Après 10 ans de silence discographique, Roger Jouret a vu les choses en grand : il s'est rêvé en bâtard cosmique de Ziggy Stardust et des robots après tout. Dans L'Expérience humaine, il sort le vocodeur et ses lunettes futuristes remboursées par la sécurité sociale pour camper le rôle d'un alien qui semble-t-il a fait son Erasmus sur la Terre, le petit chanceux.

Alors que ce postulat de base aurait dû donner des paroles désabusées et une critique acerbe de la déliquescence de la civilisation techno-scientifique, l'indécrottable optimiste livre des paroles si naïves qu'elles feraient passer Dora l'exploratrice pour une souteneuse ("Vous les humains vous avez / de la chance si vous saviez / d'avoir un monde à changer", vraiment Plastic ?).

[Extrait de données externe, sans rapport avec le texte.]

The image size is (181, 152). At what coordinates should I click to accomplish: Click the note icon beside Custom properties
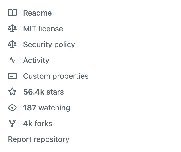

Mais peut-on vraiment blâmer le dernier homo sapiens avec Jeff Bezos à ressentir un peu d'espoir en cette annus horribilis ? Quand il chante mal sur des productions électro-funk qui donnent l'impression de subir les assauts d'un frotteur dans un Nature et Découvertes, oui, sans l'ombre d'un doute. Pourtant, l'incontinent Plastic (vous l'avez ?) s'est entouré de Dan Lacksman, membre des géniaux Telex, le canular électronique devenu phénomène. A la défense de ce dernier, c'est surtout Alec Mansion (co-auteur du tube Radio Nostalgie C'est l'amour) qui a été aux commandes de ce vaisseau spatial bancal.

Imaginez un Sébastien Tellier période Pépito Bleu, mais au premier degré, accompagné par un groupe de disco pour mariage et vous aurez la recette de L'Expérience humaine. Contrairement à l'indie pop blasée ou aux rappeurs dépressifs sous codéine, celle-ci nous aura bien fait marrer. Une gageure en ces temps mornes. En se rêvant crooner galactique, Plastic Bertrand a inventé le space cake musical. Bravo.